The Great Write Way  

A place for Buffistas to discuss, beta and otherwise deal and dish on their non-fan fiction projects.


erikaj - Feb 28, 2003 11:15:50 am PST #596 of 10001
Always Anti-fascist!

sounds fun, I'd buy it.


deborah grabien - Feb 28, 2003 11:53:35 am PST #597 of 10001
It really doesn't matter. It's just an opinion. Don't worry about it. Not worth the hassle.

What's wrong with over the top silly?

Hey, I gave the Perry family The Adventures of Buckaroo Banzai DVD for Christmas. One of my alltime favourite movies.

Silliness? It's what's for dinner.


Betsy HP - Mar 02, 2003 1:50:42 pm PST #598 of 10001
If I only had a brain...

My online writing list suggested this, and damn if it doesn't work.

First drafts are a lot easier for me written longhand. When I do them on the computer, I go all lapidary and edit and re-edit and re-edit before I have a paragraph done.

Freehand, I finish the para and move on. I strike through the occasional line, but that is it.

Shitty first drafts rule. Making it impossible to micro-edit makes it easier to birth the work.

Your process may vary.


P.M. Marc - Mar 02, 2003 1:52:11 pm PST #599 of 10001
So come, my friends, be not afraid/We are so lightly here/It is in love that we are made; In love we disappear

Betsy, the best part about writing out longhand is that you end up doing a lot of clean-up/editing when you're typing it in, so it makes the first COMPUTER draft a lot cleaner.

I love it.


Betsy HP - Mar 02, 2003 1:56:46 pm PST #600 of 10001
If I only had a brain...

The thing is, without longhand, my first computer draft tends to be so clean that it's only one perfect paragraph long. NOT good.


Connie Neil - Mar 02, 2003 1:56:48 pm PST #601 of 10001
brillig

My wrists won't me do longhand anymore. Well, my wrists and the arthritis in my fingers. I used to love doing longhand, the shape of the letters themselves would affect the way the story flowed in my head.


deborah grabien - Mar 02, 2003 2:00:39 pm PST #602 of 10001
It really doesn't matter.
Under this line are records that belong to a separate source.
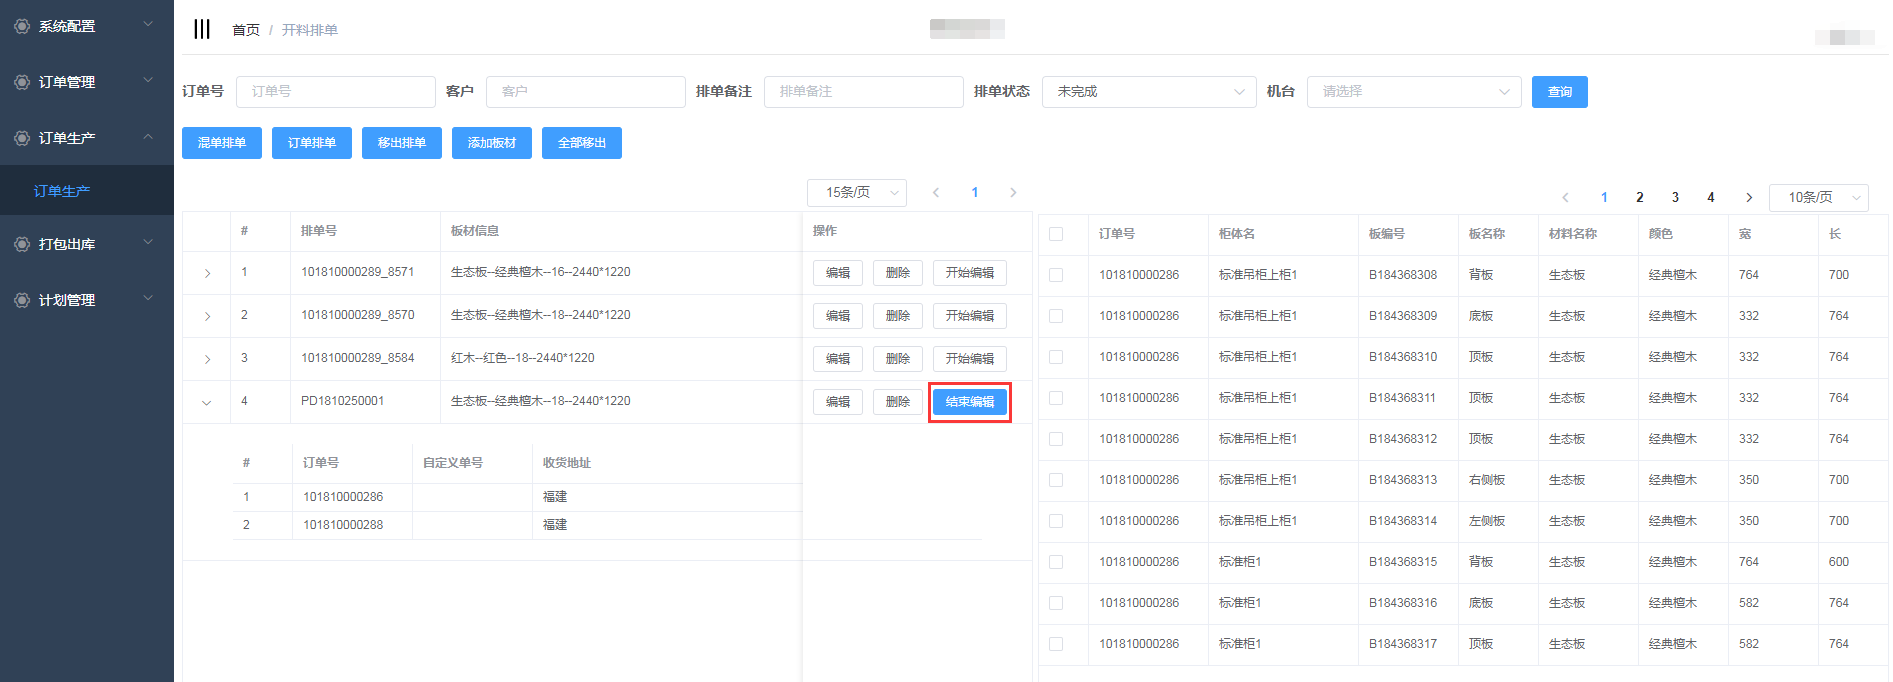Go to page 3 of right table
1893x682 pixels.
click(x=1675, y=198)
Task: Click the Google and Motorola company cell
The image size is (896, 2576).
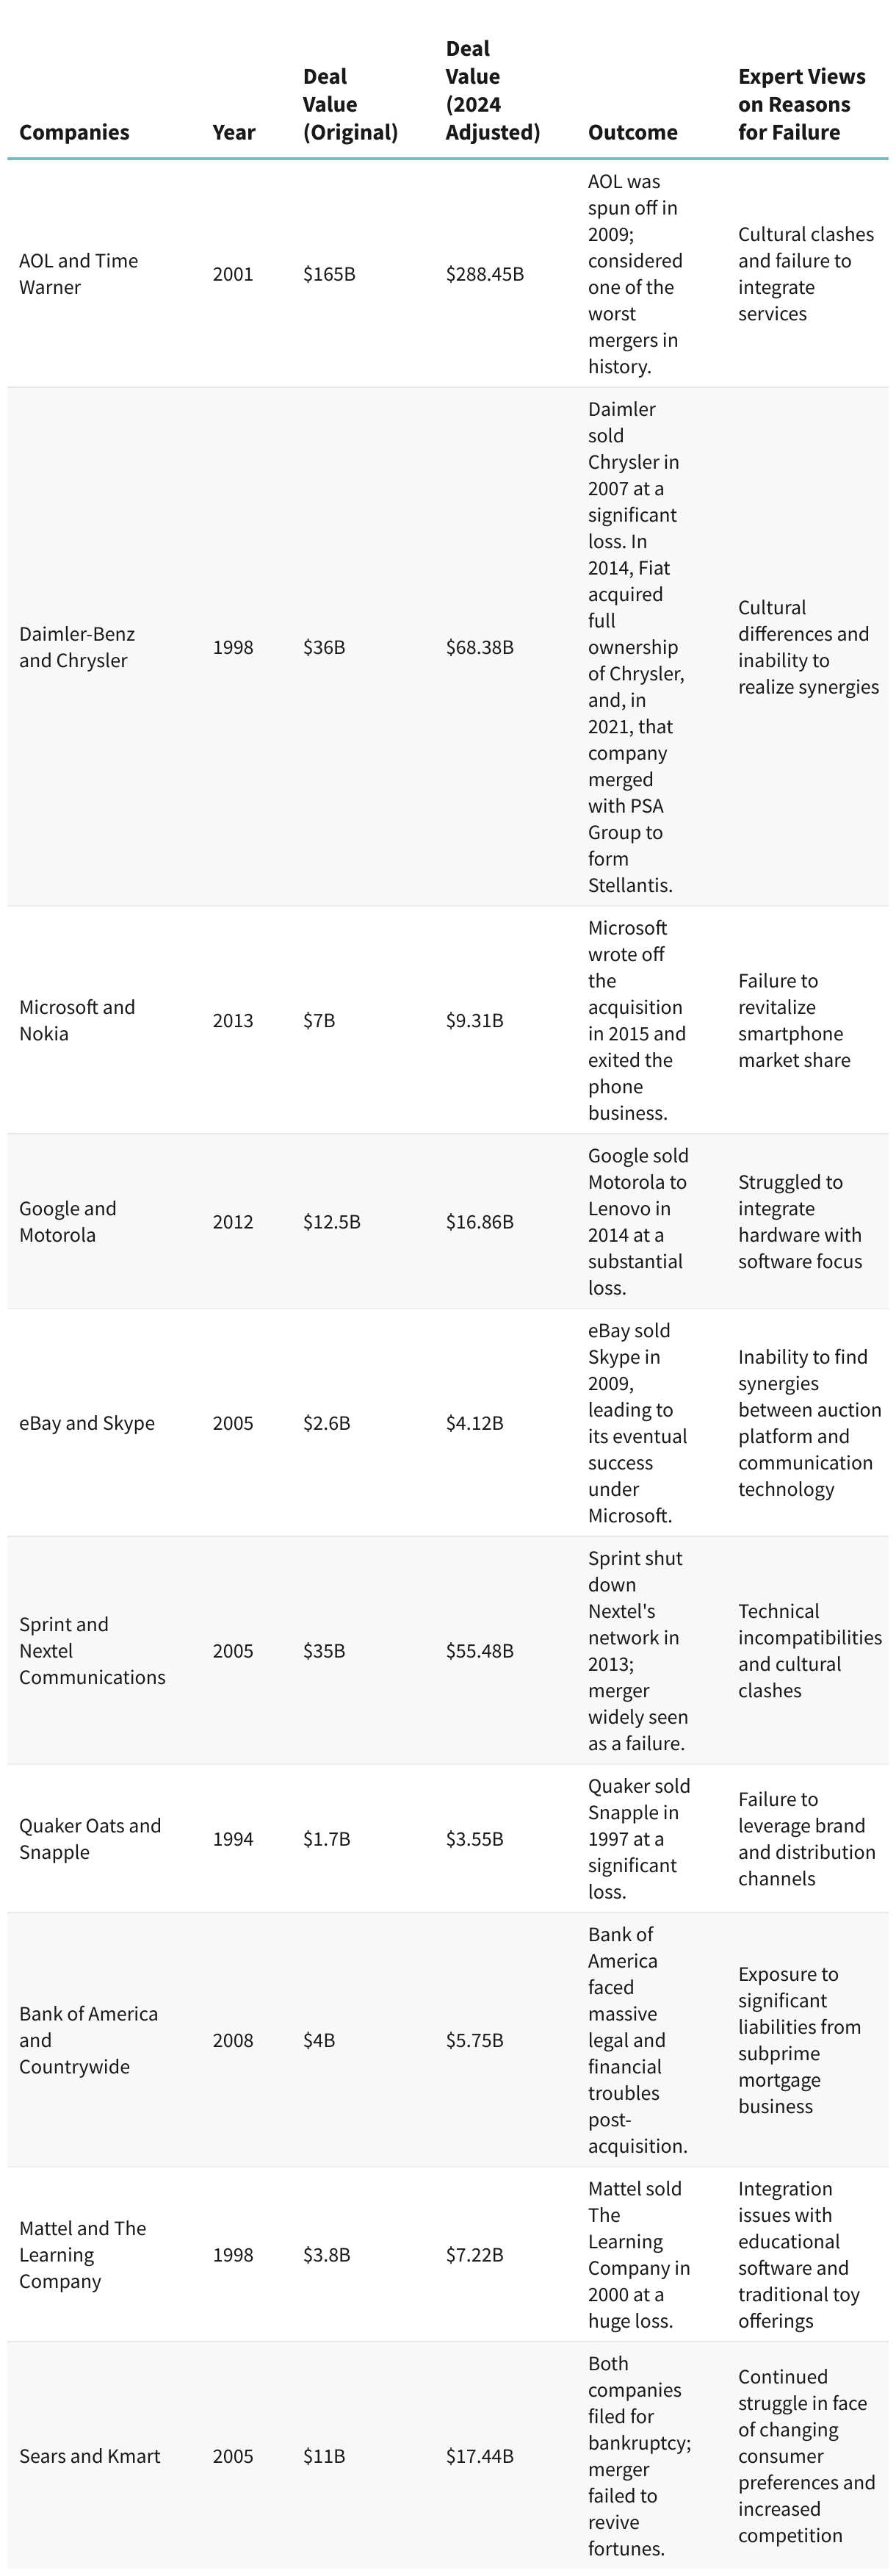Action: (67, 1221)
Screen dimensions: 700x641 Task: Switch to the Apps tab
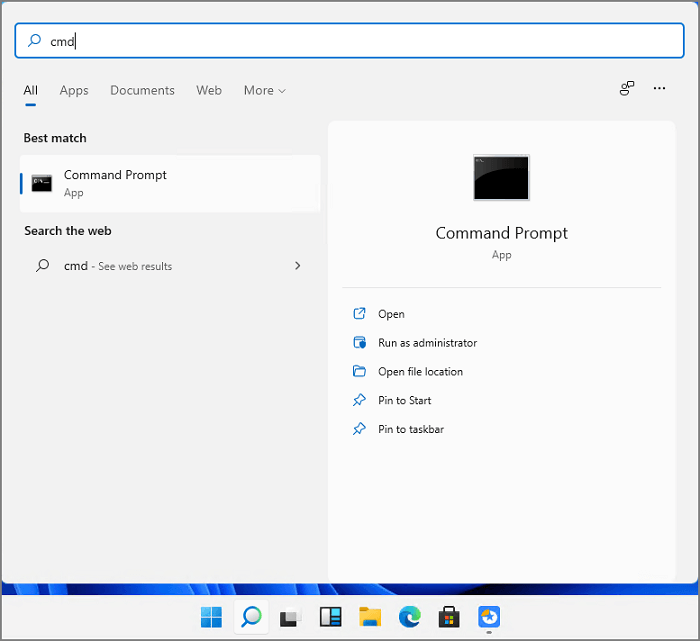click(74, 90)
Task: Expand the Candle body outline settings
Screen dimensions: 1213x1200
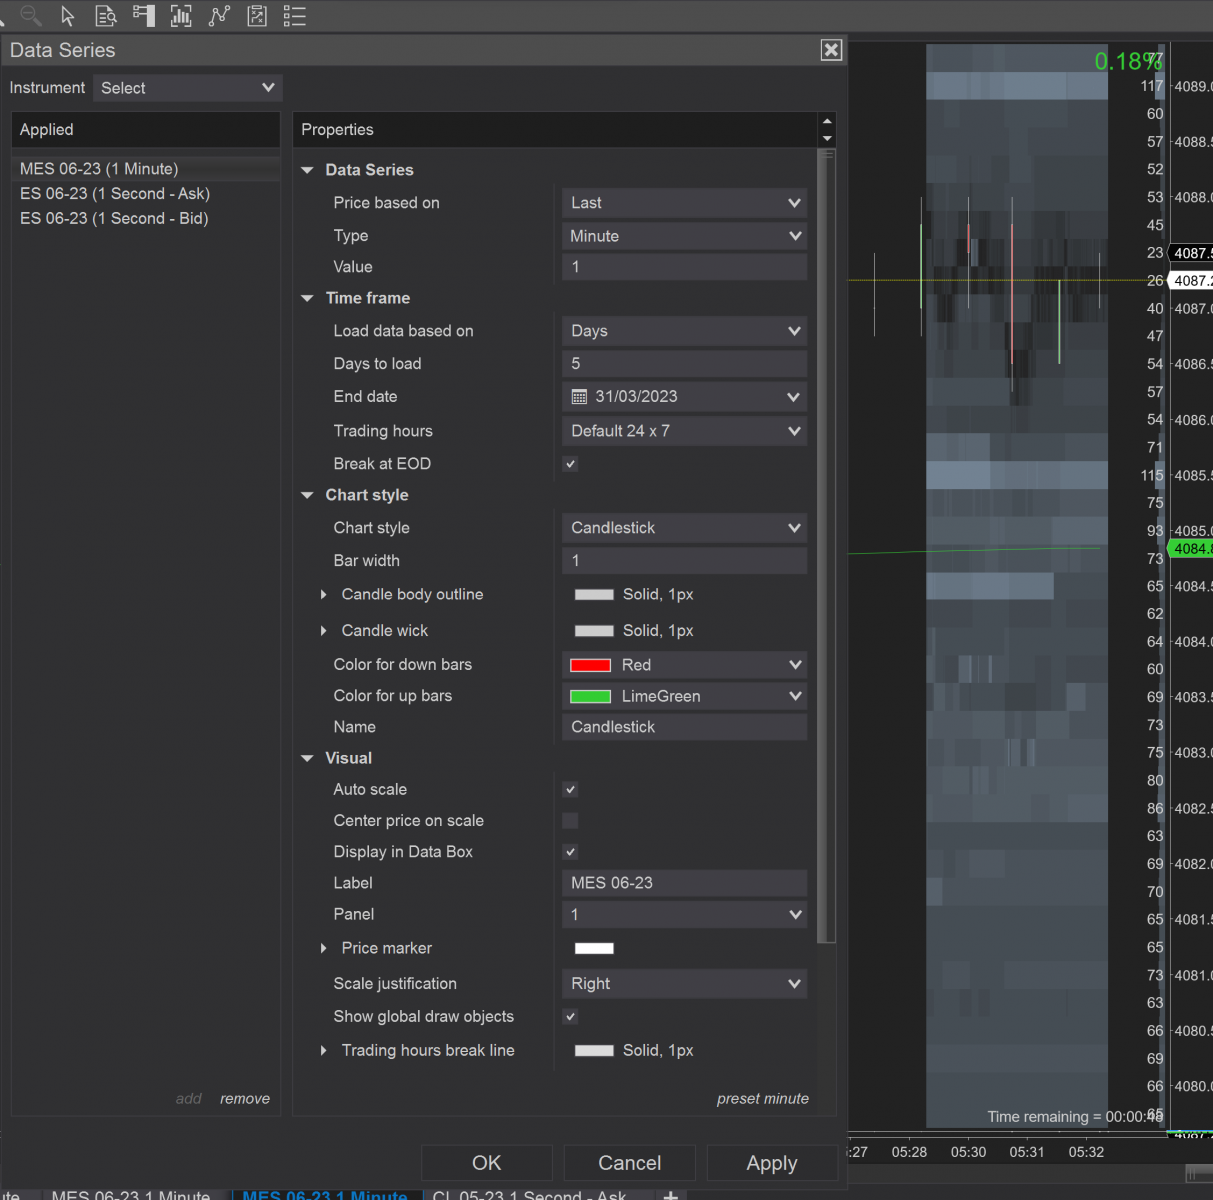Action: (x=323, y=595)
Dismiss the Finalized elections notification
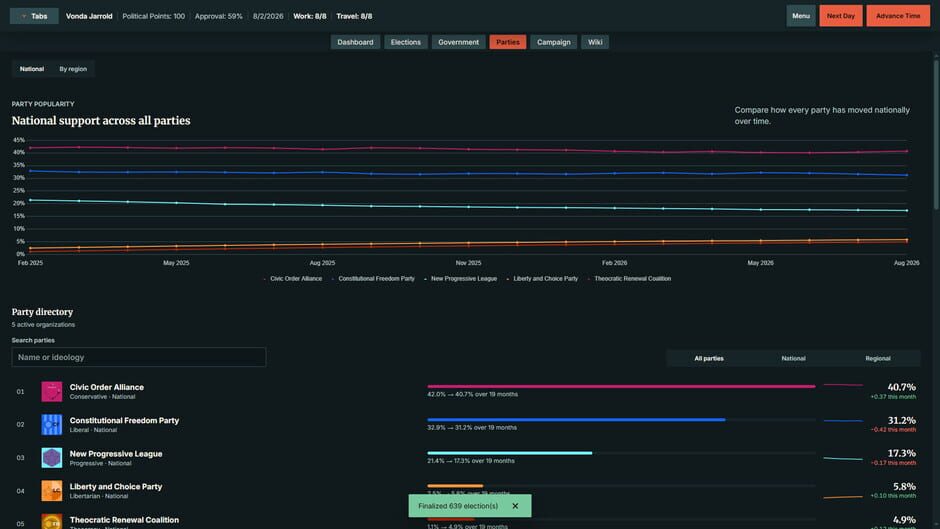This screenshot has width=940, height=529. coord(515,506)
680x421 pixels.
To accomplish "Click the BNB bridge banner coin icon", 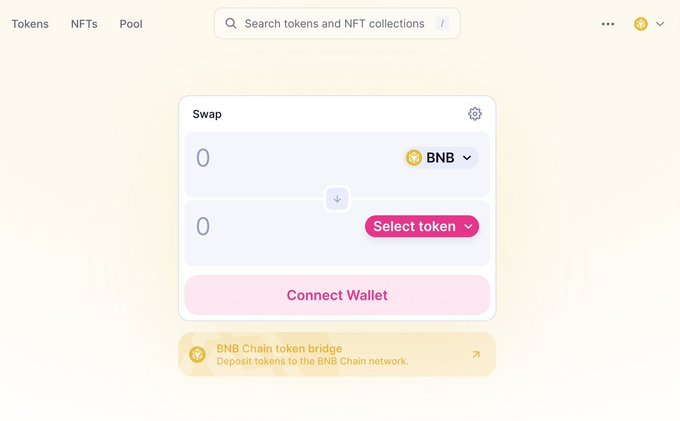I will click(197, 355).
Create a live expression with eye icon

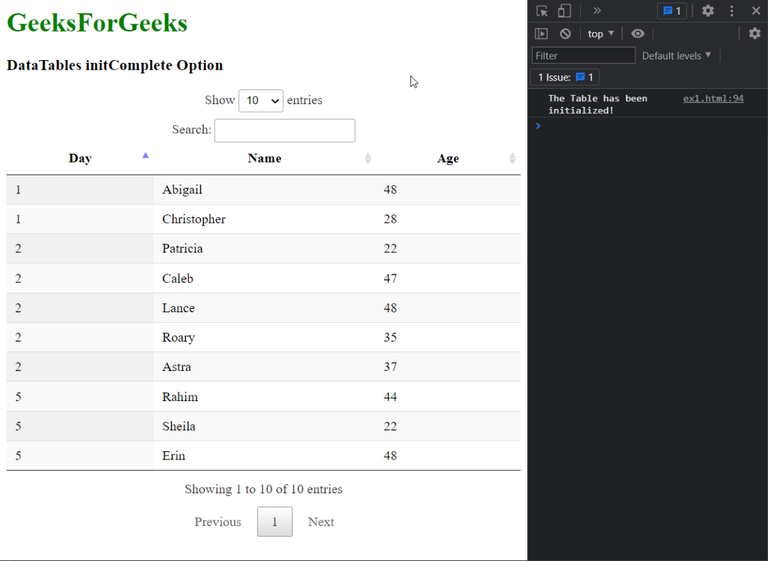638,34

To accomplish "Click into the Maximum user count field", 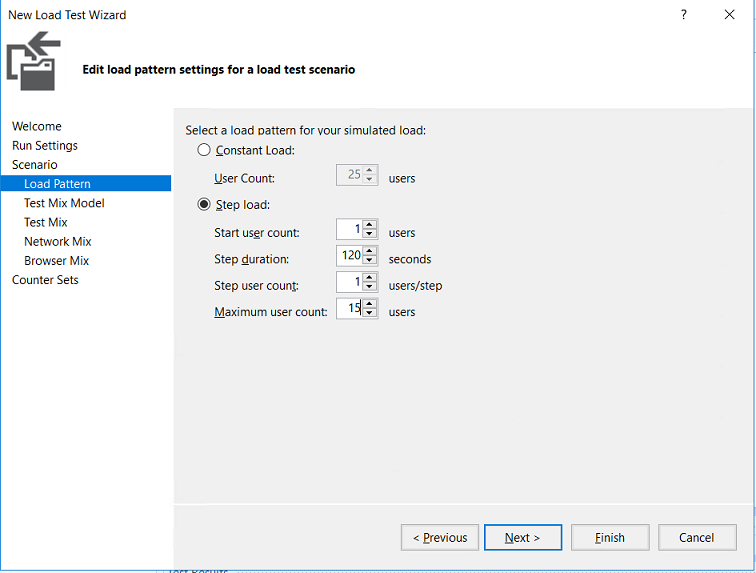I will (x=349, y=311).
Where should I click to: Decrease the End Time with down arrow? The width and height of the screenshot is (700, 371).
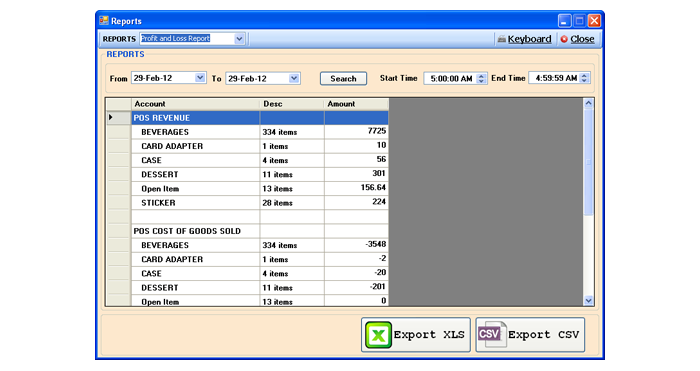tap(584, 81)
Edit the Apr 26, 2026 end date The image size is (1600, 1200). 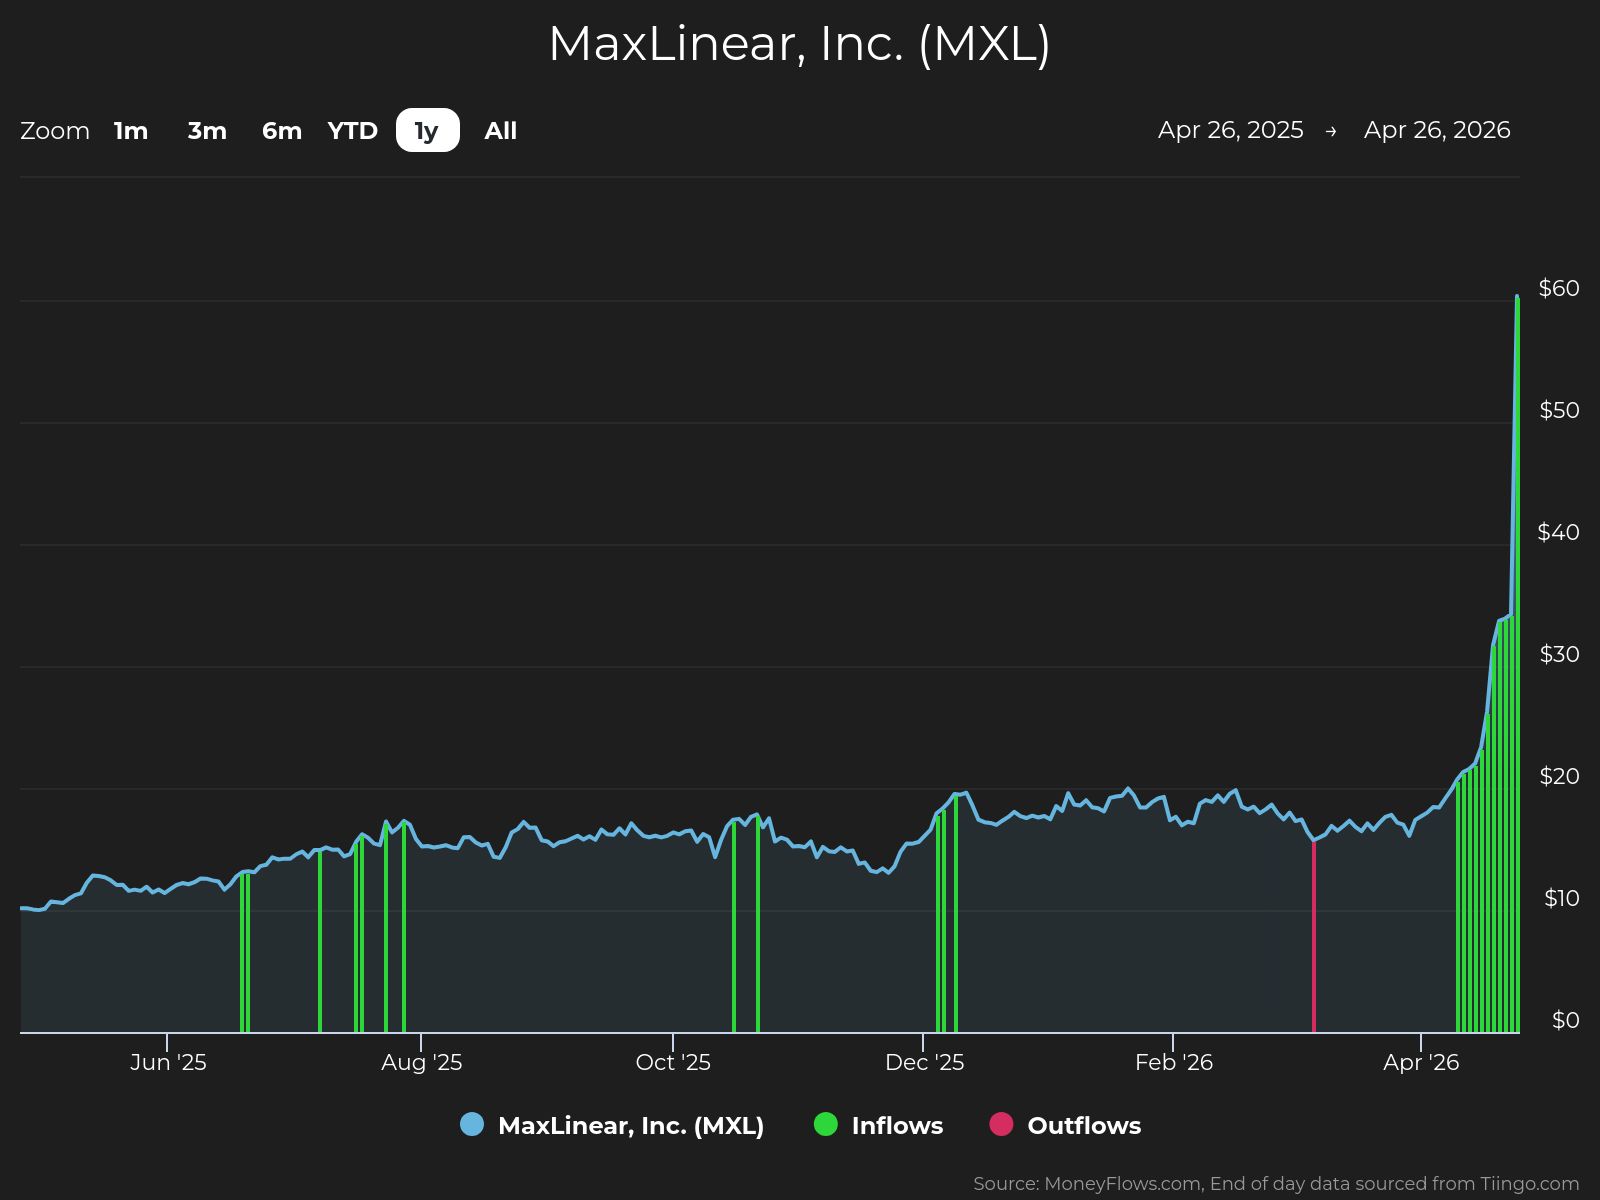pyautogui.click(x=1436, y=130)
It's just an opinion. Don't worry about it. Not worth the hassle.

I've never done longhand for the actual work; all notes were written out, though. And Then Put Out The Light, for instance, had seventeen pages of notes about environments necessary for the book, all done in a small notebook, mostly on the beach at La Croisette, which is where most of the book takes place anyway.

But I can't write creatively in longhand. That much energy and attention on the physical aspect of getting what I'm doing down? Never happen. Also, I lose things whe I have write longhand. I wrote about thirty words a minute longhand, I type about 150 words a minute on a keyboard.

For me? No longhand. I'm working on full length-novel, what, number nine? And I've never written any other way except keyboard.

Even if I wanted to, multiple sclerosis wouldn't allow it. Typing is hard enough.


Betsy HP - Mar 02, 2003 2:02:17 pm PST #603 of 10001
If I only had a brain...

I've never worked any way but keyboard, either, and without keyboard I COUDL NOT BE a writer. But longhand is getting me through some first-draft stuckness.


Connie Neil - Mar 02, 2003 2:05:32 pm PST #604 of 10001
brillig

But longhand is getting me through some first-draft stuckness

Whatever works, then. Heck, I'd try braille while hanging from my ankles to get through some blocks.


§ ita § - Mar 02, 2003 2:10:57 pm PST #605 of 10001
Well not canonically, no, but this is transformative fiction.

I can't make stuff up on the computer. I can fix it, and put it together, but I have a terrible time creating it. Sometimes I just rewrite it instead of typing it in, but the hard brain part has been done on paper.